When the nurse brought the bag of stem cells into the room she asked both of us if we wanted to hold it. Brad said no but I said yes. I figured, when would I have another chance? The bag in my hand was heavy for its size and squishy, just a little bigger than my outstretched hand. The liquid inside looked and somehow felt, through the sturdy plastic, thick. Thicker than water. Thicker than blood, but a lighter color of red, really a bricklike dark pink like the preppy men’s pants they call Nantucket reds. (That color reminded me of a family vacation we took to a seaside resort in Maine a few years ago.)
The nurse gently took the bag back from me from me and hung it on the IV tower along with the bag of fluids that was already there. (They bumped Brad’s fluid drip back up for the transplant itself.) For her this was all routine, another day on shift. It was, in fact, the end of her shift, about 6:30 by this point. We were just waiting for the doctor to come in so the transplant could begin.
Once the transplant doctor arrived, the nurse attached bag to the drip where it mingled with IV fluid, and deftly and almost imperceptibly hooked it up to the lumen of the Hickman catheter that burrows under Brad’s chest and into his vein and from there leads directly to the heart. The heart was already being constantly monitored, its steady pumping recorded and able to push that viscous dark pink stuff to every corner of Brad’s body, where they will circulate until all his old bone marrow is dead and gone. And then, the cells—more than 600 million stem cells, 8 million for every kilogram of his body weight—will settle into his bones and grow him new marrow.

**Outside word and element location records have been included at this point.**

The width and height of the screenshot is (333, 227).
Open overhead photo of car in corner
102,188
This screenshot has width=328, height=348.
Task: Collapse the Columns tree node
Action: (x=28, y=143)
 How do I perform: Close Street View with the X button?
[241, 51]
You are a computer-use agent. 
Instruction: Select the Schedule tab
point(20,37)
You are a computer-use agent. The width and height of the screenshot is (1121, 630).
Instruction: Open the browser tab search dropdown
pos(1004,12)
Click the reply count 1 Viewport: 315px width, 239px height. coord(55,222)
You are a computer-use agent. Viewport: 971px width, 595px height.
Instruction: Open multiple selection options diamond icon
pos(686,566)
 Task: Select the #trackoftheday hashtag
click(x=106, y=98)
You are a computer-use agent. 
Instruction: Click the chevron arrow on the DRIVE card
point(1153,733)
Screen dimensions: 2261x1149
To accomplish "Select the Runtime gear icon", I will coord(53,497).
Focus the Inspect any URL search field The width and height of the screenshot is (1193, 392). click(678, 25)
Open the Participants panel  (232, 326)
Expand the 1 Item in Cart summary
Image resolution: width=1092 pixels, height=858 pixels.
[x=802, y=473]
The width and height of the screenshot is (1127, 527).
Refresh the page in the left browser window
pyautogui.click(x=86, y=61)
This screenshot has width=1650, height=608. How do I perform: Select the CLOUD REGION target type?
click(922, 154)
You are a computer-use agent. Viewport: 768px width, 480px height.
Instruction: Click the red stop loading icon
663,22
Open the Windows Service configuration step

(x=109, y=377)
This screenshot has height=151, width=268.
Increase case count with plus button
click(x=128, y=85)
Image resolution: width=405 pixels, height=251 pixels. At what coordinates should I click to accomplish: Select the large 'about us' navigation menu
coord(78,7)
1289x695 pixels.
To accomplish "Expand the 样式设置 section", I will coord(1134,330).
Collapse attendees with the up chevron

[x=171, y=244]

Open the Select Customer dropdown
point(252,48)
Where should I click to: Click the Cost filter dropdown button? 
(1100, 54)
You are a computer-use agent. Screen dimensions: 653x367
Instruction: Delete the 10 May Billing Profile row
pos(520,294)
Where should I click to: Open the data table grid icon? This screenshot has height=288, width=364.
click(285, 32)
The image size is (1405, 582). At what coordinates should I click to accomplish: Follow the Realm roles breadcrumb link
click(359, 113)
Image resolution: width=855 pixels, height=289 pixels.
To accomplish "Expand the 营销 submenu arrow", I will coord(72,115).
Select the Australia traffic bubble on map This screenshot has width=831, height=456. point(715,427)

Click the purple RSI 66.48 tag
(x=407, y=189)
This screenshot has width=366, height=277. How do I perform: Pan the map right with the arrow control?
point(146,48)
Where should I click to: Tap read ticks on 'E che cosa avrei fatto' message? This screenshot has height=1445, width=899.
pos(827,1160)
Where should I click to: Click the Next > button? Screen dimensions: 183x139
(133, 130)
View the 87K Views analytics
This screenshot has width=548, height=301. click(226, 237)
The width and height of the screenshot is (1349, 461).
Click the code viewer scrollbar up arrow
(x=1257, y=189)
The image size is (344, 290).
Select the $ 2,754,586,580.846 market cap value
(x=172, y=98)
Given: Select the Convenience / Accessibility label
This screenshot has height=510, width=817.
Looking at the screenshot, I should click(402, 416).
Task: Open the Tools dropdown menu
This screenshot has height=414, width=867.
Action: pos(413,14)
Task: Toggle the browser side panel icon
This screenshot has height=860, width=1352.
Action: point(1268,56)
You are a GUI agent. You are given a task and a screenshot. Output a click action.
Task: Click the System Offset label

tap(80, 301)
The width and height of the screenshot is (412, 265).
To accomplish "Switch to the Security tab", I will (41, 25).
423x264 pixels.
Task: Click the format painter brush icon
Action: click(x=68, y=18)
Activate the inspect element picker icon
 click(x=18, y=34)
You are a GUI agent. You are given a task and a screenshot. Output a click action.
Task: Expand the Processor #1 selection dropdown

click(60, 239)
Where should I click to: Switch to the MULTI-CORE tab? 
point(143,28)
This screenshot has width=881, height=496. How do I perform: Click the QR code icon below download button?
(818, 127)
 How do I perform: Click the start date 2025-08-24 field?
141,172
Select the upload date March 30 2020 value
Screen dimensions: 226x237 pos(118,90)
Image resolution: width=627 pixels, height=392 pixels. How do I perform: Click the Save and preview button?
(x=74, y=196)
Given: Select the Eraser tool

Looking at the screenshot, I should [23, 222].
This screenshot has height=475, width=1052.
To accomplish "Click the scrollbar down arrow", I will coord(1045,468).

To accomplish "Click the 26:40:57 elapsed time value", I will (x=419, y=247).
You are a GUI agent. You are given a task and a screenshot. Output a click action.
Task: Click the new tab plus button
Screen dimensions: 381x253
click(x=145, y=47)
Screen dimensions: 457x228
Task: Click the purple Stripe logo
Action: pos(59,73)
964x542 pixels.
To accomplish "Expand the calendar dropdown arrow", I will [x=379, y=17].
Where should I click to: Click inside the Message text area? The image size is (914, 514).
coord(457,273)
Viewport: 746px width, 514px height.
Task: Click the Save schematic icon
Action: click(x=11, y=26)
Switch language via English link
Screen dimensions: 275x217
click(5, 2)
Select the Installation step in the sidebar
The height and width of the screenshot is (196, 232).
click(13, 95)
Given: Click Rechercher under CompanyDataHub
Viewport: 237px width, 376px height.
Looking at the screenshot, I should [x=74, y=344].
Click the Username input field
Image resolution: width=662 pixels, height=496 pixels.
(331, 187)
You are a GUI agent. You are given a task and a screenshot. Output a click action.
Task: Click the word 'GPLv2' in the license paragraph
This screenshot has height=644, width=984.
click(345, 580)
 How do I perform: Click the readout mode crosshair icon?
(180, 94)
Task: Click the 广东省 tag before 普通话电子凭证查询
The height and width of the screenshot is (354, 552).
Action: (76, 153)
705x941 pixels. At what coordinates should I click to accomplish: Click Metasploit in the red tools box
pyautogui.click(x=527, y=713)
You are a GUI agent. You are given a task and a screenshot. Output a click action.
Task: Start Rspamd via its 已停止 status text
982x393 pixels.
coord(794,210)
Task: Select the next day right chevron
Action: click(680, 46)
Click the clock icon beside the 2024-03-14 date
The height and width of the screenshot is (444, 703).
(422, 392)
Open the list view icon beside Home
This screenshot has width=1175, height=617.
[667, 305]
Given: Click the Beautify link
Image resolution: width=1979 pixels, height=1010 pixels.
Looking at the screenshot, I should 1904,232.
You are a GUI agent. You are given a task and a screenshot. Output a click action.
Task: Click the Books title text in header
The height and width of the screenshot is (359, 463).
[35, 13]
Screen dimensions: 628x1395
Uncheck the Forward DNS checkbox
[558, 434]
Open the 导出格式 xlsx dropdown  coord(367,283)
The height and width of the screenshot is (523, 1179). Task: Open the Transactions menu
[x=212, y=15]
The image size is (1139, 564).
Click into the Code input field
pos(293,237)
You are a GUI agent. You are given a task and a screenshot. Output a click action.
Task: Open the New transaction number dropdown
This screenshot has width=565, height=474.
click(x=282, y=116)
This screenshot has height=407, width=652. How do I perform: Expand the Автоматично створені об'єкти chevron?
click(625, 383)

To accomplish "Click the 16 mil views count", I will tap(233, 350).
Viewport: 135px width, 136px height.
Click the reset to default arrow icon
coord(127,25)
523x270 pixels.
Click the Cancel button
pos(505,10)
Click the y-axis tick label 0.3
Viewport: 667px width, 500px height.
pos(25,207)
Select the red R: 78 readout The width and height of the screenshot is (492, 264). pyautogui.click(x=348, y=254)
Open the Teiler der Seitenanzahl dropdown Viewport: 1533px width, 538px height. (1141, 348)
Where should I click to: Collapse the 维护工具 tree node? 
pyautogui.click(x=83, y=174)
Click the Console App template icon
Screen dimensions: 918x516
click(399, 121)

The drip was started, and that was about all the medical drama the evening provided. The doctor and the nurses talked about show dogs and dog breeds, about football, about former colleagues. Brad dozed off. The drip continued. After twenty minutes or so the transplant doctor said that if a reaction were going to happen, it would have happened by now, so he left. The reaction that they were concerned about was an immediate rejection; that is apparently more likely with donors whose blood type is different from the recipient. Brad and James do have the same blood type (which does mean that Brad’s blood type won’t change, a weird-but-true thing that happens in transplants). Later reactions of varying degrees of severity, called graft-versus-host disease, are likely but will happen after the new immune system engrafts.
The nurses’ shift changed and the night nurse came on. She stayed in the room for the remaining hour or so of the slow, steady drip, monitoring things. I sat in a corner in my yellow robe and disposable face mask. I took a few pictures of the pink fluid coursing through Brad’s lines, because I liked the pattern it made.
After a while James arrived to say goodbye to Brad; James left early this morning to fly home. The drip finished about eight, slowly turning a paler and paler pink as the end of the bag was more and more diluted with the IV fluids, and that was it: a stem cell transplant.
It was a big relief to me to get past the actual transplant. For much of the past year, we’ve been leading up to that event, and getting to it felt like a real milestone even if the actual transplant was about as exciting as watching paint, well, drip. Frankly, I am not really interested in any further medical drama. Today, Brad is doing well overall, as he said in his post, but more tired today, and his white counts are steadily dropping, as expected in the wake of the intense radiation and chemo of the prep week. But he’s still eating, sitting up, using the exercise bike, and writing. Next up: more waiting.
Using the exercise bike? What excuse do the rest of us have for not working out! Go Brad!
LikeLike
Extraordinary procedure. I’m always a bit shocked/unnerved when I learn how simple and mechanical so much medical care is. What a clear description of the procedure too. I can imagine how relieved you all are that it’s so anti-climactic. Great photo too.